Terre des hommes : quand Riad Sattouf dessine Saint-Exupéry

02 octobre 2025
Par Lisa Muratore
Terre des hommes : quand Riad Sattouf dessine Saint-Exupéry
©Marie Rouge/Allary

Dans un sublime livre-objet mêlant roman et illustrations, l’auteur de L’arabe du futur met en image un des chefs-d’œuvre de l’écrivain-aviateur.
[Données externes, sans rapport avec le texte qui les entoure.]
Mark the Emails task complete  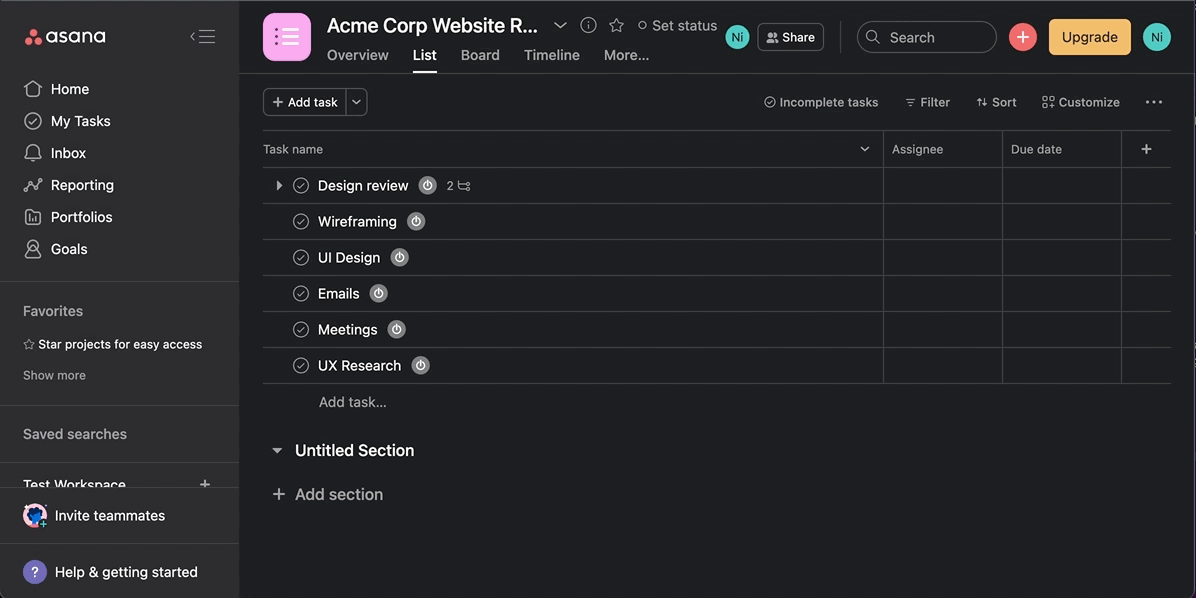tap(301, 294)
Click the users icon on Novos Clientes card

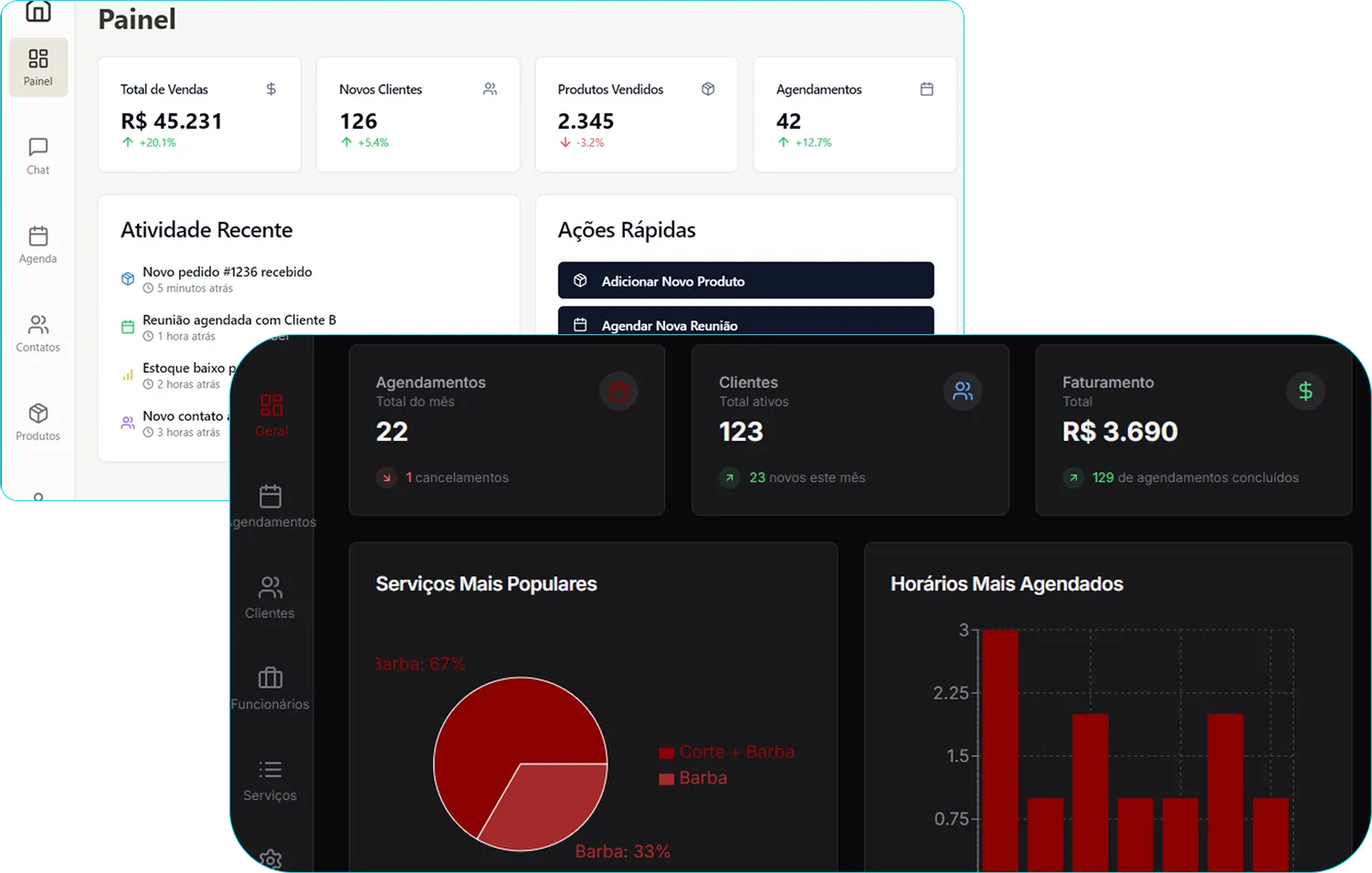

Un rapide coup d’œil au box-office, et plus largement à l’agenda des sorties cinéma de ces dernières années, suffit à réaliser la toute-puissance exacerbée de l’adaptation romanesque dans le processus créatif du 7e art. Mais la tendance se réplique désormais à l’intérieur même du milieu littéraire, où la bande dessinée cherche à son tour à mettre en images les grands romans contemporains et les classiques de la littérature. Avec les mêmes avantages – s’appuyer sur des univers connus et adorés, qui rassemblent déjà une large communauté – et les mêmes risques – écorner ou salir une œuvre adulée. Parmi les adaptations récentes, La route de Manu Larcenet d’après Cormac McCarthy, Le nom de la rose d’Umberto Eco adapté par Milo Manara ou encore Au revoir là-haut de Pierre Lemaitre dessiné par Christian De Metter, furent toutes de belles réussites et de grands succès de librairie.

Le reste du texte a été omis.